David Foster Wallace

Wallace’s new novel – The Pale King -arrived in the mail this morning. It’s unfinished, of course, but as editor Michael Pietsch (who also edited Infinite Jest) explains in a moving preface, it was far enough along to merit publication. How can we not look, asks Pietsch, even though “everyone who worked with David knows well how he resisted letting the world see work that was not refined to his exacting standard”. Exactly. I must say that I was among those condemning Dmitri Nabokov last year when he disobeyed his father’s instruction to burn The Original of Laura if it was unfinished at the time of Vladimir’s death – which it was – and published it anyway. I just thought it was rude (not being a big Nabokov fan) but I think most of the lit community trashed him because the work wasn’t very interesting. Now the shoe’s on the other foot, eh? – I really want to read this book,  and at the moment that seems to be superseding any moral qualms about what the author’s  posthumous wishes might have been.
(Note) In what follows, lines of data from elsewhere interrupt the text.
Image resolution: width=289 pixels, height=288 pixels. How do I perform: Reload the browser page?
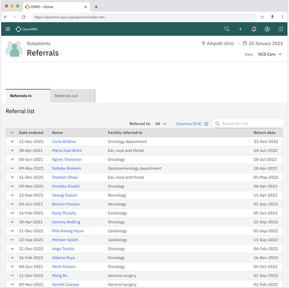click(x=23, y=17)
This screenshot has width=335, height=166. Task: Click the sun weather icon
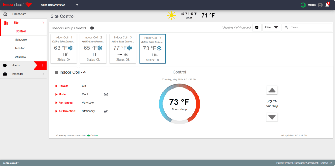pyautogui.click(x=171, y=16)
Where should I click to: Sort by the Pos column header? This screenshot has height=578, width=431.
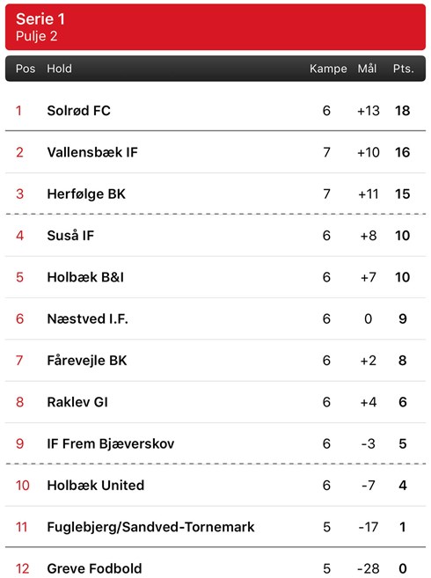point(26,69)
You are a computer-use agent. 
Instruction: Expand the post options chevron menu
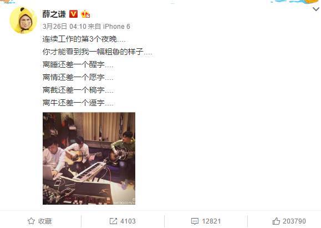[316, 9]
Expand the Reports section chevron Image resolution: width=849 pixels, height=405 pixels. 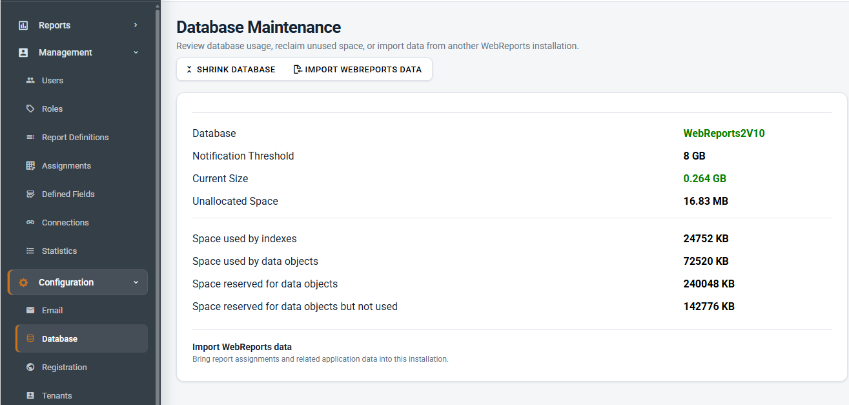[x=136, y=25]
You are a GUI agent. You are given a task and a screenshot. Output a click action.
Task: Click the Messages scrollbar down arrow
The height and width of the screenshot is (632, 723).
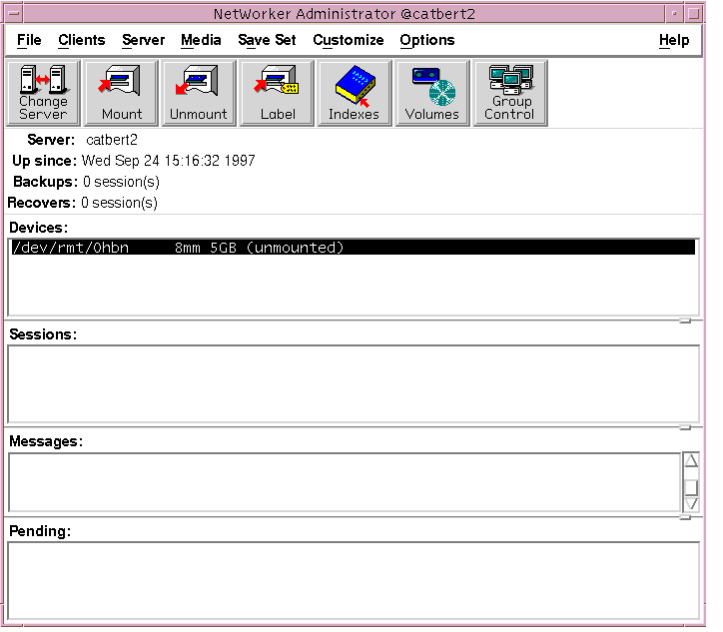[691, 504]
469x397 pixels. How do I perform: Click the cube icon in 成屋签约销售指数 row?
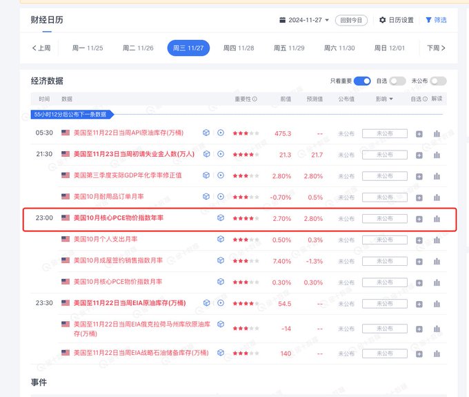pyautogui.click(x=221, y=260)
An odd thing to say, maybe, given that Wallace’s focus on trying to be truly moral is one of the great great things I love about his work, but there you have it. It’s all about the writing in the end, and for me his is good enough that I can’t help wanting to look.  I suppose that’s how Max Brod felt when he published The Trial and The Castle even though Kafka told him to burn the manuscripts after his ( K’s) death.  Hey Franz – you could have burned them yourself if they were that bad. Actually my favorite case at the moment is that of Ralph Ellison, who struggled something like 40 years to finish a second novel after the huge success of Invisible Man in 1952, but left only an unfinished manuscript at the time of his death in 1994.  An edited version was published in 1999 as Juneteenth and pretty much bombed. Now Random House is trying again, publishing just this spring the entire manuscript, annotated but basically unedited, under the title Three Days Before the Shooting…we’ll see. Anyway, more on The Pale King once I get into it.